Petrosia ficiformis, commonly known as the stony sponge, is a species of petrosiid sea sponge in the order Haplosclerida.

==Taxonomy==
Petrosia ficiformis was first described by J.L.M. Poiret as Spongia ficiformers. Its name comes from the Greek: "pétra" - πέτρα - rock, "physis" - φύση - nature, "fórma" - φόρμα - shape, meaning "naturally-shaped rock". It is classified under the subgenus Petrosia of the genus Petrosia.

==Distribution==
Petrosia ficiformis occurs in the Mediterranean Sea and in the adjacent eastern Atlantic Ocean. It is found among rocks and in caves and rock crevasses, typically deeper than 5 m.

==Characteristics==
Petrosia ficiformis is usually purple brown in colour due to symbiosis with photosynthetic cyanobacteria, but can be white in the absence of light. It has a compact, hard texture, with spherical oscula irregularly spread over the surface.

==Chemistry==
Petrosia ficiformis biosynthesizes various acetylene derivatives. A characteristic example of this is petrosynol, a polyacetylene of 30 atoms, which was isolated in 1987 from this animal. It likely helps to protect the sponge from bacterial and fungal infections.

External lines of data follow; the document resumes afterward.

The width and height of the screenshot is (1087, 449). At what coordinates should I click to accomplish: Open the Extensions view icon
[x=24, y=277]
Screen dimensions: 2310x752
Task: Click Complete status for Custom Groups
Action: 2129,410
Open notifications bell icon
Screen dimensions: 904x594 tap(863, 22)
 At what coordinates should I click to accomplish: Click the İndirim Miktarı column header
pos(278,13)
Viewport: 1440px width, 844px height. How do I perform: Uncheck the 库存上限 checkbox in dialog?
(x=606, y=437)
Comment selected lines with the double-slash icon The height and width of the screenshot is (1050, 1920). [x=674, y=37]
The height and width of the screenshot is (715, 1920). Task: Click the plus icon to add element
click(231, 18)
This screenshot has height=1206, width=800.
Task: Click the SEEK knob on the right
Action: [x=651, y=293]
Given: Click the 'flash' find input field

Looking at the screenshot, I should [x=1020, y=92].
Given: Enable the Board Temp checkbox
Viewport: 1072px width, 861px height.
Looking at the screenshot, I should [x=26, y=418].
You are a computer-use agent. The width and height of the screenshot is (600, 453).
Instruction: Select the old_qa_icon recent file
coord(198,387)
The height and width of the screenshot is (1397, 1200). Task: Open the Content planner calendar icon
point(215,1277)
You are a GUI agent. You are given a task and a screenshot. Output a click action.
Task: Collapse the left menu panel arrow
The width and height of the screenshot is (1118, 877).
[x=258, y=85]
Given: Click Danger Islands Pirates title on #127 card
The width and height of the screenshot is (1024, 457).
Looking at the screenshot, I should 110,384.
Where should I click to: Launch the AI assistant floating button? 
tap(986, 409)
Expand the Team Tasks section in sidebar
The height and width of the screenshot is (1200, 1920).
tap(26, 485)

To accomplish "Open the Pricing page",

Chemical structure of petrosynol

Petrosia ficiformis is specifically known to synthesize various types of petroformynes, a class of polyhydroxylated polyacetylene fatty alcohols with cytotoxic activity. The skeleton of these toxins is formed by a hydrocarbon chain of 46 to 47 carbon atoms.

==Predators==
Petrosia ficiformis is predated by the nudibranch Peltodoris atromaculata. This nudibranch is a specialist on Petrosia, along with the chemically similar Haliclona fulva. There is no evidence that the nudibranch uses the chemical compounds of these sponges in their own defense, as is known for many other nudibranchs.